**Document excerpt**

Sea Isle City's former public school closed in 2012 and has since been demolished to make way for a community center.


The ballot for the Nov. 2 election shows there is one seat open for a three-year term on Sea Isle City’s Board of Education.

However, there are no school board candidates listed on the ballot running for the seat.

It appears that the next school board member will be the winner of a write-in vote. It also appears that the front-runner will be a current school board member, Patricia Halfpenny.

Halfpenny wanted to run for re-election but didn’t submit her nominating petitions in time to be officially placed on the ballot, Board of Education President Dan Tumolo said.

Hoping to keep Halfpenny on the board, there will be an effort to get her enough write-in votes Nov. 2 to win re-election, Tumolo explained.

“We’re going to have a big write-in vote for her,” he said in an interview Sunday. “Pat wants to stay on the board and we’re going to do everything we can to keep her on the board.”

Tumolo said that a similar write-in campaign was undertaken a few years ago to keep then-school board member Jack Birkmeyer on the board when Birkmeyer didn’t submit his nominating petitions in time to have his name placed on the ballot.

Birkmeyer won then with only a small number of write-in votes. Tumolo, who supported Birkmeyer, said he was so confident Birkmeyer would win that he jokingly wrote in a cartoon character’s name on the ballot instead of Birkmeyer’s.

“We knew we had it beat. I think I voted for Wile Coyote,” Tumolo said.

Dan Tumolo serves as the Board of Education’s president.

Sea Isle’s Board of Education consists of five members: Tumolo, Halfpenny, Lynne Shirk, Kerry Mullane and Kristy Pittaluga.

Shirk is moving from Sea Isle to Marmora and will leave the board, Tumolo said. The board will consider its options for replacing Shirk.

**Directives**
1 > Pick out every line in the entries that contains the word "Autotrophic".
2 > Extend the Sea Isle City school board article, picking up after its last sentence.
The entries have no connection to the Sea Isle City school board article.

**Extracted material**
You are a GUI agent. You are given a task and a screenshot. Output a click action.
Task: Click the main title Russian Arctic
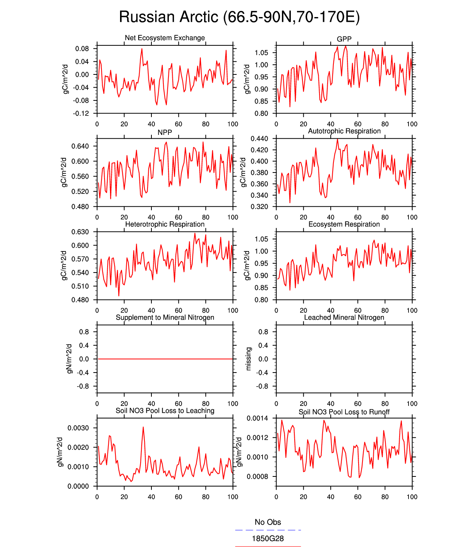(239, 17)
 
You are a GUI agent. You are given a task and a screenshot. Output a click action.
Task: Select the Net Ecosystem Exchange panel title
(165, 38)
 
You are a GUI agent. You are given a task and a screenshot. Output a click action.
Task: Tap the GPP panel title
(344, 39)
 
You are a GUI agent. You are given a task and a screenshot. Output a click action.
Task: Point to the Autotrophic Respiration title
(344, 131)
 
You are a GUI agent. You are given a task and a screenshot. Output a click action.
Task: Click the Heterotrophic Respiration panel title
(165, 224)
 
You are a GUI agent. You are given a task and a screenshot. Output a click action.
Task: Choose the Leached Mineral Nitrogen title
(344, 318)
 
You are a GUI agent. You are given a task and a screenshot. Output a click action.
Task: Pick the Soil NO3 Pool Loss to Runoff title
(344, 412)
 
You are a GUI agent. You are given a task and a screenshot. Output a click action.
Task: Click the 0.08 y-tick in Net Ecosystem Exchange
(82, 49)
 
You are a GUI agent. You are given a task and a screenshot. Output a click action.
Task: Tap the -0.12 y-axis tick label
(81, 114)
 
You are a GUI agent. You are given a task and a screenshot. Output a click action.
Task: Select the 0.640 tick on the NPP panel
(80, 147)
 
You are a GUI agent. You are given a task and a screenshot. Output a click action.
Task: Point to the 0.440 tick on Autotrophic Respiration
(259, 139)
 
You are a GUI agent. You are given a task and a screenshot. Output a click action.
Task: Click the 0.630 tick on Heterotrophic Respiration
(80, 232)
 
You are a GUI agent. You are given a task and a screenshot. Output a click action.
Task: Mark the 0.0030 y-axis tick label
(78, 428)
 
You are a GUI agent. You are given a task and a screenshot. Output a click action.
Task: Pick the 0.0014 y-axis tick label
(258, 418)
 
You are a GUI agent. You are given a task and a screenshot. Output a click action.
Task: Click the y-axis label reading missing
(249, 359)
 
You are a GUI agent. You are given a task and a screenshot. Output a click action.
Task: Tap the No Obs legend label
(268, 522)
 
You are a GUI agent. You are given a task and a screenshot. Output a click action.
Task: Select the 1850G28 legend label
(268, 538)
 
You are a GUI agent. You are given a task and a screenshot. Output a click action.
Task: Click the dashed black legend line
(268, 530)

**Answers given**
1 >
Task: Point to the Autotrophic Respiration title
Task: Point to the 0.440 tick on Autotrophic Respiration

2 >
The next board meeting is scheduled for Nov. 2, the same day as the election. The board will hold its annual reorganization meeting on Jan. 5 to select its leaders. Tumolo, who has been president since 2007, said he intends to seek that position again when the board reorganizes.

Among other duties, the board is responsible for putting together the school budget each year. Sea Isle’s local school tax rate has remained stable for 10 years in a row under the budget.

Tuition costs and transportation expenses for students to attend other school districts represent the bulk of the spending in the nearly $2.5 million budget. Sea Isle closed its public school in 2012 due to declining student enrollment, but it still must pay the expense of sending its students to Ocean City and other school districts for their education.

Sea Isle had been experiencing a downward trend in school-age children for about five years in a row, but that ended this year with the addition of 12 new students. The city now has a total of 93 students, Tumolo said.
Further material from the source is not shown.